おかげで、いつもとは違うサラサラの髪の毛に違和感を強く感じてしょうがない状況でいる。
「お洋服かわいいでちゅね~、まるでお人形さんみたいだよ~♪」
「そ、その……スカート短いし、靴下は別に履かなくても……」
「それは西洋の衣類の一種でニーハイソックスと言うんでちゅよ~お膝までしっかり覆って可愛いでちゅね~」
「……なんかちょっと歩きにくい。膝当てにはなるかもしれないけれど」
(無理やり)着せられた衣服ではあるが、破れにくい生地、通気性の良さ、手足を自由に動かしやすい構造、関節の部位に薄いカーボン製のシールドと、確かに機能性は優れているようには感じる。
一応は軍服のようだし、性能は保証されているのは一安心だけど、胸元にリボンがあるのと、や、やはり短めのスカート……ちょっと恥ずかしいし、すーすーする。
「そ、そのルーミル。これやっぱり恥ずか……」
「お姉ちゃん」
「ルーミ……」
「お姉ちゃん」
「……お姉ちゃん、これちょっと恥ずかしい。ズボンとか無い?」
強引にお姉ちゃん呼びを強要するルーミルに、恐る恐る衣服のお願いを懇願すると。
バチィン……!
「…………!???!!!????!?」
突然、ルーミルが私の頬をビンタしてきて、倒れ込んだ私の前で仁王立ちしてこういった。
「戦場のおしゃれは……女性に許された最後の人権だっ……! お姉ちゃんはねっ……! せめてあなたに可愛いままに死んでいってほしいの!」
「死にに行くわけじゃないんだけどねー」
「お姉ちゃん、わかっている。リヌリラは本当は女子女子したいんだけど、なんか狩人とかしていた所以もあって、なんとなく女子女子したい気持ちをノリに乗じて言えなかっただけなんだよね?」
「女子女子したいの意味もわからない上に、妄想が多くて色々と酷い」
「本当は香水とかもつけてあげたかったけど、今ちょうど切らしているの。新作が出るのを待ってたら既存ストック無くなっちゃって」
「香水は狩猟するときに動物たちに気づかれやすくなるから使ったことなくて」
「……なるほと、これは重症ね。圧倒的に女子力が低い」
「おまえの方が重症だ」
なんだこの突然のコント大会は。
先ほどまでの真面目キャラ性能はどこへいったのか。
よそ様からしたら、確実にキャラが定まっていない適当な人に見えるぞ。
ベッドに押さえつけられている状況の中で、私はテーブルの上に置かれたとある大量の缶に注目した。
『麦ソーダ、アルコール度数十六パーセント』
「……ああ、なるほど」
朝から飲む人だったのかー。
そういえば、朝起きたときからルーミルの体からお酒の匂いがしていたけど、モーニング飲酒していたのかぁ。
別にお酒は夜にしか飲んじゃいけないというルールはないけど、朝から飲む人というのも滅多にいないから驚きだ。

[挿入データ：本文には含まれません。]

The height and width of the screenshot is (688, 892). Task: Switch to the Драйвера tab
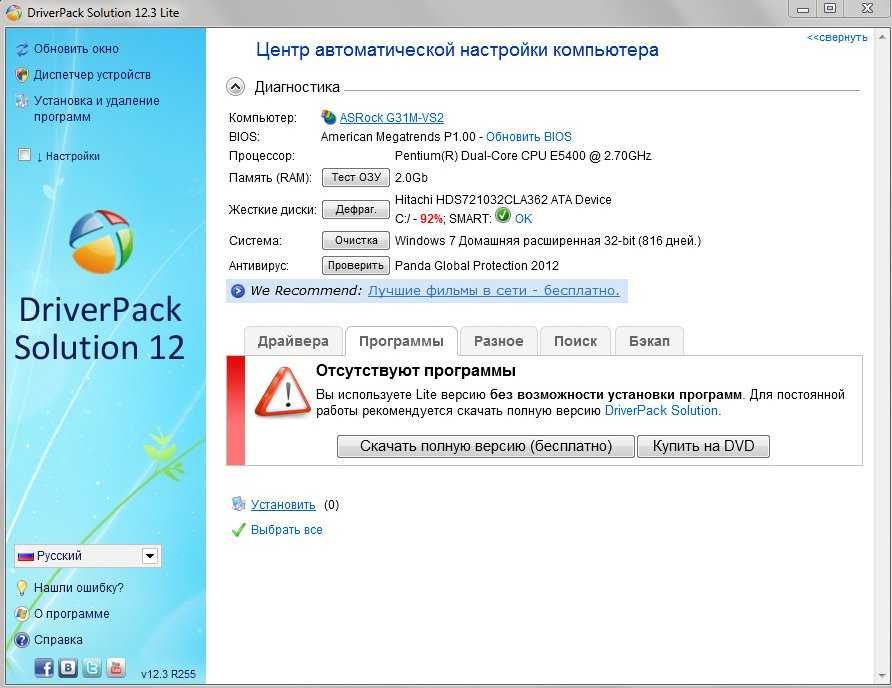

先程まで別に普通に接することが出来ていたというのに、私に対する熱が上がって理性を失ったというのか。
なんだこの小説のような狂った覚醒の仕方は。
「うぷっ……あ、ごめんなさい、リヌリラ、良い?」
「ちょ、良いって何? 何をする気!? というか、何を出す気!?」
無理矢理抱きつかれている中で、彼女の胃がごぽっとざわめいたことに私は気づいた。
あ、やばい。
この後どういう運命を辿るか概ねの予想が付いた。
「うぶっ……あ、いける。生まれそう」
「その出産は確実にお口の方から生まれるタイプ! いいからトイレで出してきなさい!」
「ひっく、リヌリラも一緒に行く?」
「……お願いだから、一人で行ってきて」
「やだ、一緒に行きたい」
「ううん、一人で」
「一緒に」
「一人で!」
ルーミルの拘束を振りほどきながら抵抗し続ける私だったが。
「('ー')」
この、一瞬の悟りの表情を見た時点で、私は運命を受け入れることにした。
うん……なんか、さようなら。
今日はいいことあると良いな、きれいなお花さんたくさん積んで、輪っかをつく……
「うぶっ……げ……」
ーカットー
……
……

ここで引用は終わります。